We can view the posterior distributions for the SDs corresponding to the three components of variation:
library(reshape2)
ref <- data.frame(bmod$VCV)
rdf <- melt(ref, value.name="wear")
ggplot(rdf, aes(x=sqrt(wear),color=variable))+geom_density()
We see that the error SD distribution is more compact. We see that run and position variances could be quite small or relatively much larger. It is not surprising that we cannot narrow these down more as we have only four runs and four positions.

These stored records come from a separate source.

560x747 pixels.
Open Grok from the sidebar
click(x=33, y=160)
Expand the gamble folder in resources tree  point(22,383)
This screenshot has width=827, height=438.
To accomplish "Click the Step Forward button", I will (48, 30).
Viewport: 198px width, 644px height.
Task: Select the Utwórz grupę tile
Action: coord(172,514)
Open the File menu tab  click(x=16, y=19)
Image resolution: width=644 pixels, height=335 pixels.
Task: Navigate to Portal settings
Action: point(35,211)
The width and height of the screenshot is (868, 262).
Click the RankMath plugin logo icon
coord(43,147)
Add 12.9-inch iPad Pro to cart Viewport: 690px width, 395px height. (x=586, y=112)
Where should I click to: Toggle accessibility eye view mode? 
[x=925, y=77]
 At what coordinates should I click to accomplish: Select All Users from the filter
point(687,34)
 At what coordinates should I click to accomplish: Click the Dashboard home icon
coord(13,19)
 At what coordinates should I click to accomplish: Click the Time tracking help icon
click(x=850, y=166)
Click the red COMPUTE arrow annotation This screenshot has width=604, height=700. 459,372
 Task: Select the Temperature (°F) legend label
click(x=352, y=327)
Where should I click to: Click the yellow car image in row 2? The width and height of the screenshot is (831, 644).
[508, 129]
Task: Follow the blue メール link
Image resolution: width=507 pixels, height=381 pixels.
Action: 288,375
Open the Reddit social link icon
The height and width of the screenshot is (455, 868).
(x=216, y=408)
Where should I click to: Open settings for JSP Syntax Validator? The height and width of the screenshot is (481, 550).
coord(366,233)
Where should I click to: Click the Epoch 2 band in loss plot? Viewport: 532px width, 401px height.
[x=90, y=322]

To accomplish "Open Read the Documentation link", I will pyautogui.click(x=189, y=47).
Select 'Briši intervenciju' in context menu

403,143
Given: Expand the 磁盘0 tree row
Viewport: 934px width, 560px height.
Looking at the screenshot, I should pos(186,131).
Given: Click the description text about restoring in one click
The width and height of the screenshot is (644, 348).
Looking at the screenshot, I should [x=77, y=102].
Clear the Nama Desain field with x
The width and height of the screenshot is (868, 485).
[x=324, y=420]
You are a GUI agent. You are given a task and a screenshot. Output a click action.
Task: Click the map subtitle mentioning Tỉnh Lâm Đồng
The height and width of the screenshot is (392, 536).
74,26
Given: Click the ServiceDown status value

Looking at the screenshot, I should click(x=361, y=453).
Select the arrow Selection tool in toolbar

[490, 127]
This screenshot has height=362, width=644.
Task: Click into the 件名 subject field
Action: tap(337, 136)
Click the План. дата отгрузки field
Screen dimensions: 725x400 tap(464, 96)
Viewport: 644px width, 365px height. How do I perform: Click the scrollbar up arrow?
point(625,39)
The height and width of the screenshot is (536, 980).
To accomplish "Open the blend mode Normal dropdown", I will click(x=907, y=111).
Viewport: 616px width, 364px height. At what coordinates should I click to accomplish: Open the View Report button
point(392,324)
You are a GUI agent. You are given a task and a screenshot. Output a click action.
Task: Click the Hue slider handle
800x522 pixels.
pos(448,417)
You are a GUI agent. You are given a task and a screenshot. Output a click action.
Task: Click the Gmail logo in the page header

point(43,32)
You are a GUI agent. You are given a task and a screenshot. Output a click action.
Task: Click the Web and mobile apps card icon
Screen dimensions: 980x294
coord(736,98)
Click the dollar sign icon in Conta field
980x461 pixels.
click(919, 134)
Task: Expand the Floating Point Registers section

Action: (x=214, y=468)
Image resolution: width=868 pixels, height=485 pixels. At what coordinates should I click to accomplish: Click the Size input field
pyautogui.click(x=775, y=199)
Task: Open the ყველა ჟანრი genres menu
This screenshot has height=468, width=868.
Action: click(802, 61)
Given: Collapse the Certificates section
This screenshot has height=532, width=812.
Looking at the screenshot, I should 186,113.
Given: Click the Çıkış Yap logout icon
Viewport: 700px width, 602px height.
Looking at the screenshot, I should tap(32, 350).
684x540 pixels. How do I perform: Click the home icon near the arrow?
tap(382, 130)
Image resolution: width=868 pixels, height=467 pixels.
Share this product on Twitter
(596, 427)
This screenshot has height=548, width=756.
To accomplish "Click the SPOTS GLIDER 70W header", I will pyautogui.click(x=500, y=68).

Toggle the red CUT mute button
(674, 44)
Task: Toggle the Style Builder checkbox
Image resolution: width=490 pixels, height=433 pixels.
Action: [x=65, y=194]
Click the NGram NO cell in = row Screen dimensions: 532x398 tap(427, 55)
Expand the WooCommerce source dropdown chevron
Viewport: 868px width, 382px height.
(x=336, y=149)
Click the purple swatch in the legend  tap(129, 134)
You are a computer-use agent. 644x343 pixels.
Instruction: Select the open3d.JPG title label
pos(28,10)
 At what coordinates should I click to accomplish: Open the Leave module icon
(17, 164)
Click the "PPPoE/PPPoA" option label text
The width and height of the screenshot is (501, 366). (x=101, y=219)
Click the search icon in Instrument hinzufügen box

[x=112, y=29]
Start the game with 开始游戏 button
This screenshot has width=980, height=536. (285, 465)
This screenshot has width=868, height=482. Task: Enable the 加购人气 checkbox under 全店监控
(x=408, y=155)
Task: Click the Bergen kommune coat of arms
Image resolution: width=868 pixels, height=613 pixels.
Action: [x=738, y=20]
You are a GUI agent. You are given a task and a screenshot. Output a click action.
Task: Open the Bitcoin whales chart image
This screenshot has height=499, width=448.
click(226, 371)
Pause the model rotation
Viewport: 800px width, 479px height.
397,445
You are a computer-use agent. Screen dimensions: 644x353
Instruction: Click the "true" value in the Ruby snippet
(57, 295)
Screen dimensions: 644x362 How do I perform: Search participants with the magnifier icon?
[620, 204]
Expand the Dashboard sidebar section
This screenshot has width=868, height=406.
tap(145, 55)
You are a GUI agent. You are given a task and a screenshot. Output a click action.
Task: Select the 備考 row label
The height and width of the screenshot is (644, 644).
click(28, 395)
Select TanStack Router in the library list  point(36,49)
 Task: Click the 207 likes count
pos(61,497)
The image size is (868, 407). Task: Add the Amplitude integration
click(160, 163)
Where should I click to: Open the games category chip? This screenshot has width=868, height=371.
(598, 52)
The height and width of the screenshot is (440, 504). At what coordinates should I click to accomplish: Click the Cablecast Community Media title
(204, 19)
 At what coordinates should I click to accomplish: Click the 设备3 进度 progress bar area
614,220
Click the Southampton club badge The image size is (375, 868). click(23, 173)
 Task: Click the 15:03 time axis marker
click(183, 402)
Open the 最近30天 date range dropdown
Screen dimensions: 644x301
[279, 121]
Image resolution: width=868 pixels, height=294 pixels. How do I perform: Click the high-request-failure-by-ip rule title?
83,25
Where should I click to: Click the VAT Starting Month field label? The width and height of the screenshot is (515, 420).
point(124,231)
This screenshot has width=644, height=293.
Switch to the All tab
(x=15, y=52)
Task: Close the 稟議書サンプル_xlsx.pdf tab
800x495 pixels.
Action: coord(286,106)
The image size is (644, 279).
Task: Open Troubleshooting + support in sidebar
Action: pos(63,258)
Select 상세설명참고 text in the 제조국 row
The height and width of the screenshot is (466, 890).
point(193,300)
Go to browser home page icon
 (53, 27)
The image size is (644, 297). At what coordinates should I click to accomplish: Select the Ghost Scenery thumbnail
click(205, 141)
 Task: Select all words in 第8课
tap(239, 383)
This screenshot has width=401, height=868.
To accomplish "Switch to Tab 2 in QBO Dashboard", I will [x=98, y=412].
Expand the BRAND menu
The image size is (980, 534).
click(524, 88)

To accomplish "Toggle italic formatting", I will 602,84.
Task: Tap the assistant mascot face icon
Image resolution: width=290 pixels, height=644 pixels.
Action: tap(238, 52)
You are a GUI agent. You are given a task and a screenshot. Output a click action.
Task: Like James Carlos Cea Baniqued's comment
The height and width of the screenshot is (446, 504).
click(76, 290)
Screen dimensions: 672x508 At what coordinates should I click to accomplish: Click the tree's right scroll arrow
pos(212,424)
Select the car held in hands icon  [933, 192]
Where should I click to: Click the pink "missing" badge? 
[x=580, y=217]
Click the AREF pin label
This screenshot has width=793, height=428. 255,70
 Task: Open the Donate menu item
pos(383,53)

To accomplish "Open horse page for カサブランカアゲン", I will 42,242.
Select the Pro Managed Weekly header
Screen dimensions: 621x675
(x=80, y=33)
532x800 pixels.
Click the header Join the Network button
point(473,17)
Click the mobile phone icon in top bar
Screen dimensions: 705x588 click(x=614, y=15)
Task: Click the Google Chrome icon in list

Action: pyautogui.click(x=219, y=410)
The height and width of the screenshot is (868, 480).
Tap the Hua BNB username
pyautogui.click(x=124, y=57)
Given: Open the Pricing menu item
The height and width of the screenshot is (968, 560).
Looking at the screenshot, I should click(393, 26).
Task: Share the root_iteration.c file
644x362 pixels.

We can examine the posterior distributions for the material contrasts:
ref <- data.frame(bmod$Sol[,2:4])
colnames(ref) <- c("B-A","C-A","D-A")
rdf <- melt(ref, value.name="wear", variable.name="material")
ggplot(rdf, aes(x=wear, color=material))+geom_density()
We see that B, C, and D all show clearly less wear than A because all three difference distributions are concentrated well-below zero. B appears best in showing least wear but we are not sure that it is better than D. There is not much overlap between B and C. However, we would need to plot these contrasts to be certain about this.
We can also plot the posteriors for the random effects:
ref <- data.frame(bmod$Sol[,5:8])
rdf <- melt(ref, value.name="wear", variable.name="run")
ggplot(rdf, aes(x=wear, color=run))+geom_density()
We can see our previous uncertainty about whether there really is a difference between the runs expressed in the overlapping posterior distributions.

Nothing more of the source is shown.